Partout ailleurs, il est question de nourriture (comment se nourrir durant le confinement, composer ses menus, cuisiner rapidement, mijoter longuement), et d’alcool (à partir de combien de verres sort-on du raisonnable, sachant qu’on ne prendra pas le volant et que le réveil ne sonnera pas) ; ici et aujourd’hui, la culotte sera le sujet de fond.

Lorsque je compose ma tenue, je choisis d’abord les souliers que je vais porter, mais je commence toujours par enfiler une culotte. En confinement, je ne porte pas de souliers. J’enfile une paire de baskets pour aller faire les courses, et tout le monde le sait : les baskets ne sont pas de souliers, quel que soit leur prix et même si Louboutin en fait.

La culotte est un fondamental de la garde-robe, bien cachée et de préférence indécelable (et me revient à la mémoire l’image de cette cycliste dont le string s’agitait au-dessus du pantalon… Non non non), elle est un confort et un réconfort dans certaines situations. En cette période de confinement, si j’ai cessé les souliers, j’ai aussi cessé les « tenues », mais pas la culotte.

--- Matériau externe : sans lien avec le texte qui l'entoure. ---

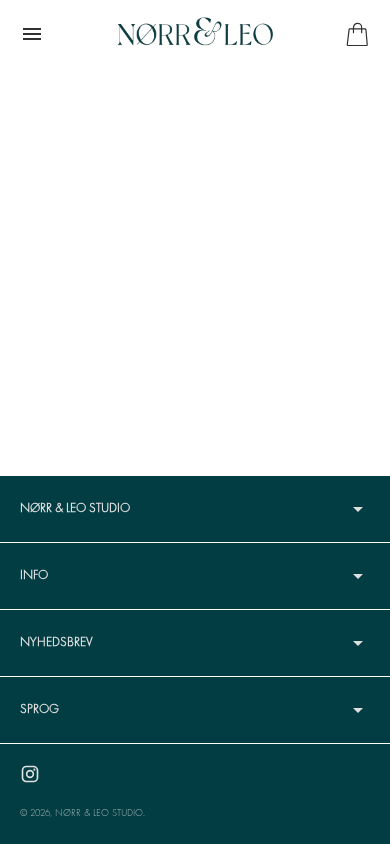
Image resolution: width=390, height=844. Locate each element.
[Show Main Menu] (32, 34)
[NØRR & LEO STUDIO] (195, 33)
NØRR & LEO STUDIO (99, 813)
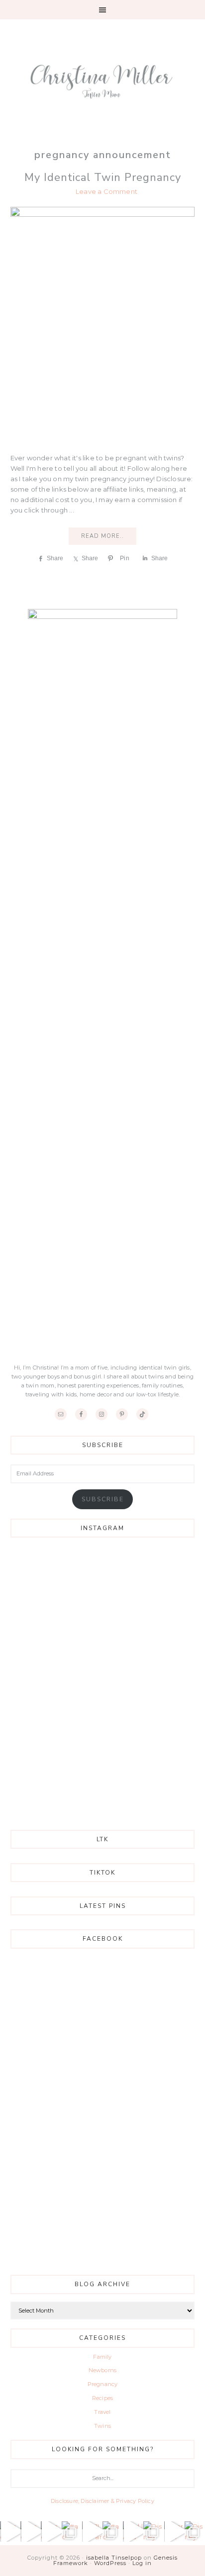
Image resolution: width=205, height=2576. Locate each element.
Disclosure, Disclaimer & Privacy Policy (102, 2500)
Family (102, 2356)
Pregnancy (103, 2384)
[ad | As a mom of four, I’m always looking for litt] (133, 2531)
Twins (102, 2425)
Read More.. (102, 536)
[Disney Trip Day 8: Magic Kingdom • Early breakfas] (153, 2531)
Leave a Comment (106, 191)
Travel (102, 2411)
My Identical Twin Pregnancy (102, 177)
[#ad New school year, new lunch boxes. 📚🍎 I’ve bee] (10, 2531)
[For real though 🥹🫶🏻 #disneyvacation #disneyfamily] (174, 2531)
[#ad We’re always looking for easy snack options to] (30, 2531)
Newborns (103, 2370)
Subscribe (103, 1499)
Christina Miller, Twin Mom (102, 74)
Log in (142, 2563)
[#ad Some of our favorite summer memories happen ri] (112, 2531)
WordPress (110, 2563)
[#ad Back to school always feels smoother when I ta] (72, 2531)
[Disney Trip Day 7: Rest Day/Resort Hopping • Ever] (195, 2531)
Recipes (102, 2398)
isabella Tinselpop (114, 2557)
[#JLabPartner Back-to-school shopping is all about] (92, 2531)
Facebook (103, 1939)
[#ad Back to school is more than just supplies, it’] (51, 2531)
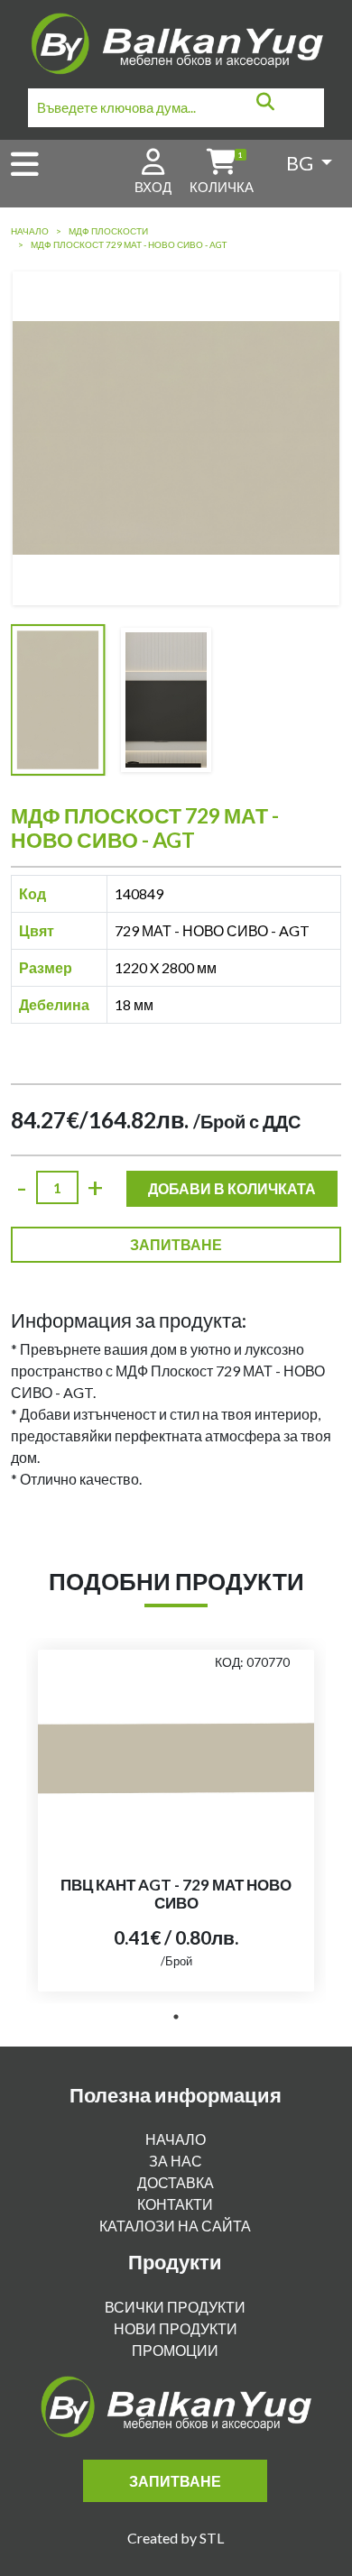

Certains matins, j’en porterais bien deux.

S’il existe en France un Musée de la culotte où on peut observer l’évolution de ce vêtement selon les époques, le milieu social, la région, le métier et l’âge ; j’aimerais bien le visiter. En attendant, mon musée personnel ne cerne qu’une catégorie dans une seule époque : la mienne. La salle des archives est au milieu de l’exposition temporaire, et les trésors sont rares. Je mène parfois quelques travaux de restauration et d’autres fois des travaux de recherche pour enrichir certaines collections (frous-frous, par exemple, comporte plusieurs pièces).

Je ne passe pas non plus ma vie dans mon tiroir à culottes (j’ai un cerveau), et si tout se passe bien, je n’y pense pas toute la journée, mais lorsqu’on se croise, ma culotte et moi, aux toilettes, je lui fais un petit sourire si elle est rigolote et un soupir si elle est fatiguée.

Bonne journée mes petites culottes et bonne journée chez lecteurs (et lavez-vous les coudes ! ).